Мы очень любили свой маленький театр. Конечно, для всех нас это была неожиданная форма существования в искусстве, но наша преданность театру была истинной.
Иногда у нас было по 5 (!) спектаклей в день. Мы переезжали в кузове грузовой машины из одного места в другое.
Часто сценой для выступления служила просто лесная поляна. Мы любили шутить: «Лучшая мировая сцена, где акустика под каждым кустиком!» Порой, не успев начать концерт, слышали команду: «Все в укрытие!» - над нами появлялся вражеский самолет. «Антракт» длился полчаса, а потом - все равно наше выступление.
Вместе с армией наш «Огонек» и наступал и отступал. Однажды после концерта в одном из полков мы попали на заминированную дорогу, и лишь невероятная случайность спасла от беды грузовик, в котором мы ехали.
Невозможно забыть тот момент, когда нам скупо и лаконично сообщили, что части, в которых мы сейчас работаем, попали в окружение.
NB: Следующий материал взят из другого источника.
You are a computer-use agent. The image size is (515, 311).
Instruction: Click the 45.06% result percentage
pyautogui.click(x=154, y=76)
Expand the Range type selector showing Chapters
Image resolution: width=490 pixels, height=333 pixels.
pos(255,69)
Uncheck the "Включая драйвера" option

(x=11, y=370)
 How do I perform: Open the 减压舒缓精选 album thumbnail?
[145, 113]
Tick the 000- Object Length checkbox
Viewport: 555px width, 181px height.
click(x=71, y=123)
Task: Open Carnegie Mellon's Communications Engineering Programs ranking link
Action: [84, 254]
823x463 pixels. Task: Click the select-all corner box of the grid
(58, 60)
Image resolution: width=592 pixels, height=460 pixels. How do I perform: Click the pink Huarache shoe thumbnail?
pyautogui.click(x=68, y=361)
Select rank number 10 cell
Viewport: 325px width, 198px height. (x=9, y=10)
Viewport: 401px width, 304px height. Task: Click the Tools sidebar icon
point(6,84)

Перед командованием стояла задача: наиболее точно выбрать момент для прорыва. Удивительно, но командир прежде всего подумал о нас, потому что в данной ситуации ему казалось, что именно артисты были более беззащитны: «Значит, так. Ваш грузовик (а у нас был грузовик) будет двигаться в самом центре. Впереди, по бокам и сзади будут ехать постоянно стреляющие орудия». Машина, которая двигалась за нами, ехала задом наперед. Она стреляла навстречу идущему окружению, потому что кольцо сжималось.
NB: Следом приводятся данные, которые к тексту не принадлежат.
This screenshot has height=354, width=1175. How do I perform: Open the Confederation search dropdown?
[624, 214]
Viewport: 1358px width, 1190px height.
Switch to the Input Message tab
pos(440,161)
И когда, наконец, удалось прорваться, командир батальона, буквально постаревший на наших глазах, бледный, весь покрытый испариной, сказал: «Ну все, считайте, что мы родились в удачный день».С чем только не приходилось встречаться! Нас бомбили, обстреливали орудийным и минометным огнем, но «Огонек» все равно продолжал гореть и делиться своим теплом с фронтовым зрителем.
Помню, перед самым Первомаем, попав под артиллерииский обстрел фашистов, мы все же добрались до дивизиона «катюш» и оказались на передовых позициях. За «героическое прибытие на передовые и хороший концерт» командир распорядился щедро накрыть нам стол.
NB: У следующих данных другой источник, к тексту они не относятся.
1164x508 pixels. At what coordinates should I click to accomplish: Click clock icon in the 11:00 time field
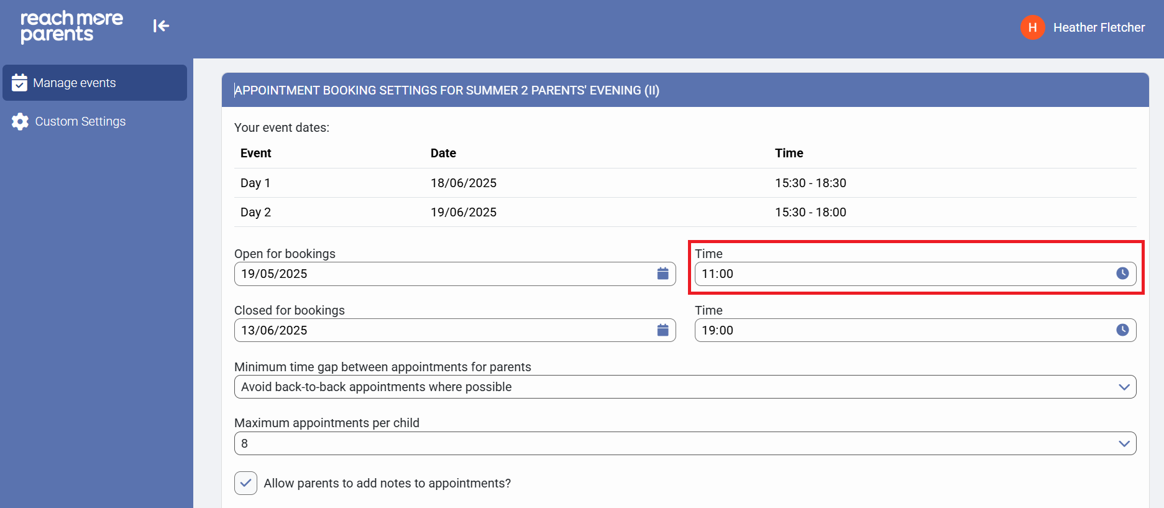1122,274
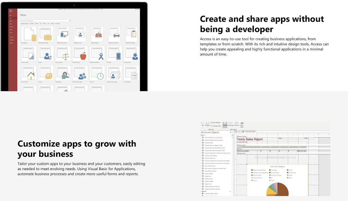Open the Page Setup dialog
348x201 pixels.
[242, 125]
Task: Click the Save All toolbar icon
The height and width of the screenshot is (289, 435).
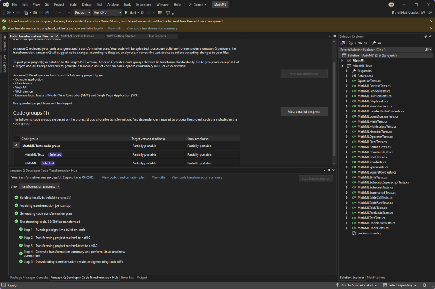Action: point(47,13)
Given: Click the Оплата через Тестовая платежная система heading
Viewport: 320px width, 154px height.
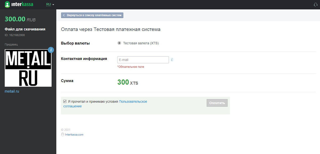Looking at the screenshot, I should (111, 29).
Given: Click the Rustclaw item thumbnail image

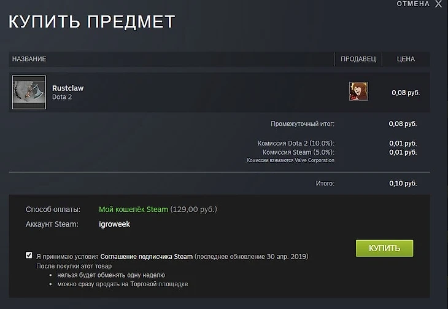Looking at the screenshot, I should tap(29, 92).
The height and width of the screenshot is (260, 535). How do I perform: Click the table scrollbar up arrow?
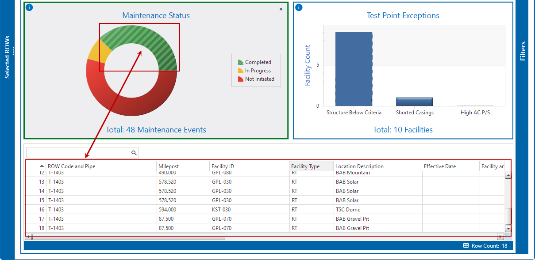(x=508, y=175)
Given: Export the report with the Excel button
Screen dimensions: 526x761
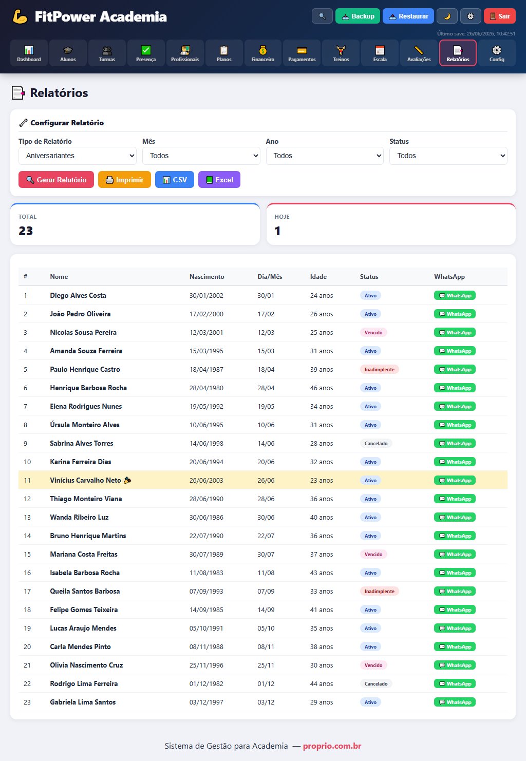Looking at the screenshot, I should click(219, 180).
На следующий день, Первого мая, я встала очень рано. Пять часов утра. Тишина. Ни выстрела, ни шума. Непривычная звенящая тишина, от которой мне стало невыносимо жутко. Словно природа притаилась в ожидании страшного удара. Согнувшись, почти не дыша, я осторожно пробралась по окопам на командный пункт.
— Сюда нельзя!..
— Я на минуточку. Что случилось? Почему так тихо?Подошел командир (у него была редкая украинская фамилия — Пидопрыгора) и тихо сказал:— Они думают, что мы сегодня будем отмечать праздник Первого мая.Он подвел меня к перископу и разрешил посмотреть. Немцы находились на расстоянии 120—150 метров. Они брились, смеялись, что-то кричали по-немецки, смысл доносившихся слов заключался в том, что «русские сегодня будут пить».
Командир усмехнулся:
— Они ошибаются. Мы сегодня будем не пить, а бить. И бить крепко...
Спустя несколько месяцев в газете «Правда» был напечатан список награжденных почетным званием Герой Советского Союза. В этом списке я прочитала фамилию командира дивизиона «катюш» Пидопрыгоры, вспомнила его мягкий украинский выговор и искренне порадовалась за него и за то, что судьба сталкивала меня на фронте с замечательными людьми.
Почему-то я не вспоминаю войну только в черном цвете. Может быть, потому, что я была молодой и вокруг тоже было много молодых. И несмотря на то, что мы все находились под определенным психологическим прессом, постоянно помня об опасности, все равно были улыбки, был юмор, было какое-то согревающее сердечное тепло и желание дарить радость.